We measured occupational exposures based on participants’ reports of their principal occupation in each survey wave. Americans increasingly work in more than one occupation at a given time. It would be useful to study the impact of multiple occupational exposures on distress.
Our study also had several strengths: use of nationally representative panel data with extended follow-up, many measurements of occupation for most participants, repeated measures using a validated indicator of psychological distress, and the focus on the development of distress following occupational exposures. We controlled for many individual-level characteristics that may influence occupation options and workers’ choices to enter or remain in an occupation. The panel data allowed us to examine whether occupational distress risks increased with tenure in high risk occupations.

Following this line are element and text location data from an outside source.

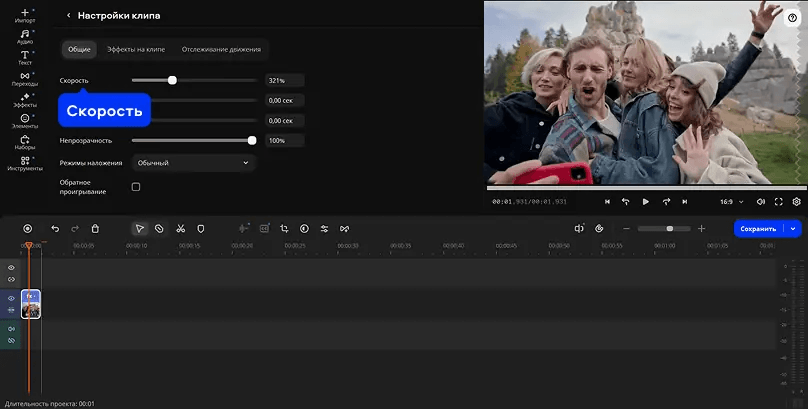Enable the Обратное проигрывание checkbox
The image size is (808, 409).
click(x=136, y=187)
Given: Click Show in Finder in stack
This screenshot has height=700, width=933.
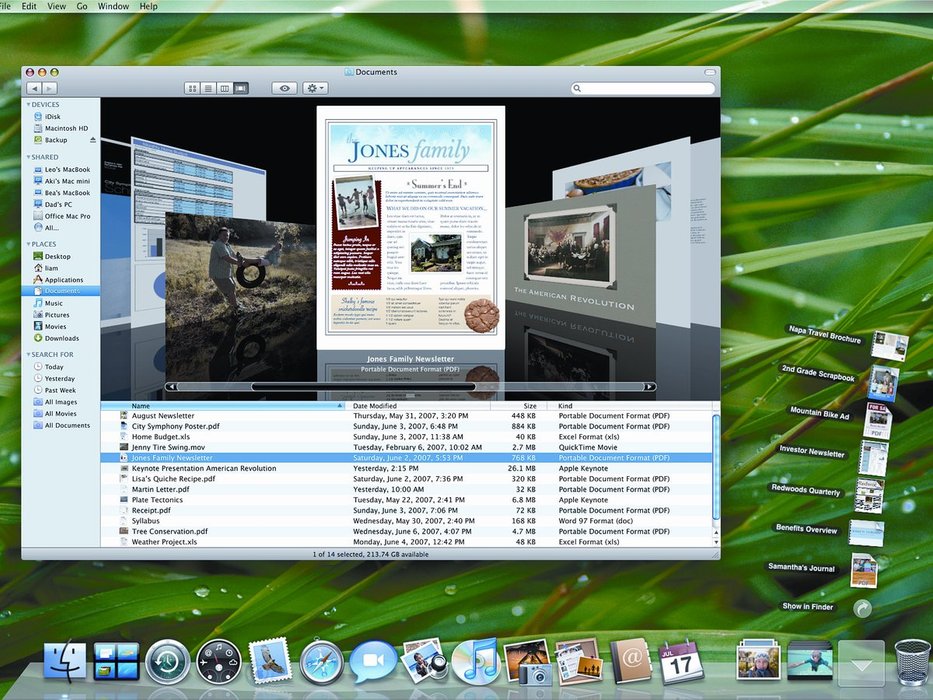Looking at the screenshot, I should (x=807, y=607).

The extended follow-up may also be a limitation as the association of some occupations with distress might have changed across the study period. For example, in recent years it has been reported that many doctors, nurses, and teachers are dissatisfied with their jobs, particularly since the beginning of the COVID-19 pandemic. In the PSID from 1972, however, 92.6% of medical doctors, nurses, and teachers described their jobs as “very enjoyable” (29.6%), “mostly enjoyable” (48.2%), or “somewhat enjoyable” (14.8%). Also, in the period following the study years the unprecedented system shock caused by the COVID-19 pandemic may have altered links between some occupations and distress.

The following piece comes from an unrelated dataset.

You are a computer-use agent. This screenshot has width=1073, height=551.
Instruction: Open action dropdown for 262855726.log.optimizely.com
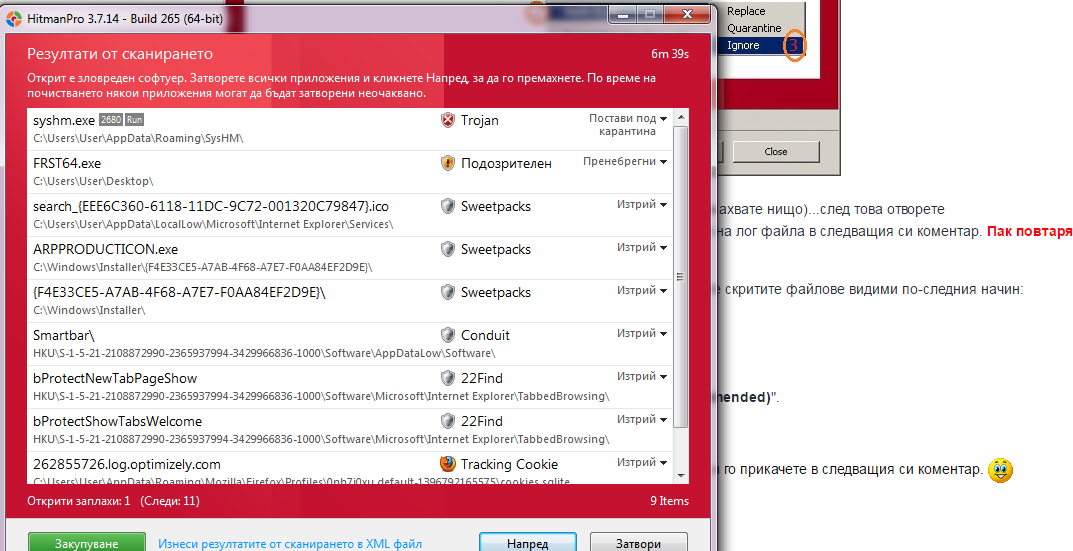click(x=642, y=462)
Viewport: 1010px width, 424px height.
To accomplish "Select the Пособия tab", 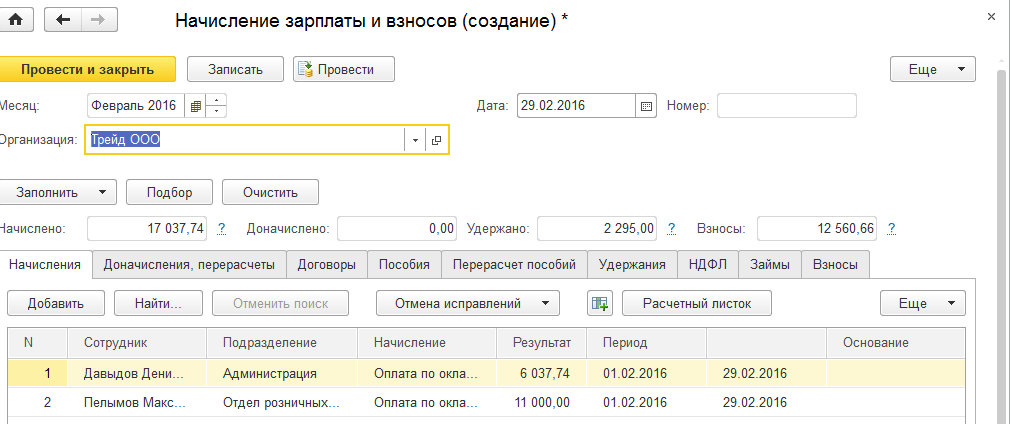I will (x=405, y=265).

Linking high risk occupations and distress does not necessarily establish causation as other factors might contribute to distress. However, our use of an extended period of longitudinal data with many measurements of occupation and distress, our focus on the development of distress following occupational exposure, and the dose-response relationship of occupational exposure with distress that we found, all provide evidence consistent with causation.
Implications for practice and research
The Total Worker Health model at The National Institute for Occupational Safety and Health and The U.S. Surgeon General’s Framework for Workplace Mental Health and Well-being recognize the importance of promoting emotional wellbeing at work. The need is substantial and may be growing. In a 2021 survey of U.S. adult workers, 76% reported at least one mental health symptom, 17% points higher than two years earlier; 84% identified workplace factors as causes of their mental health problems [53]. More research is needed to test psychosocial work stress models using longitudinal data that ascertain mental health problems validly, provide adequate control for potential confounding, and include the measures required to test theory-based analytical models. Further research in this area may help employers develop effective strategies to promote a healthy and productive workforce.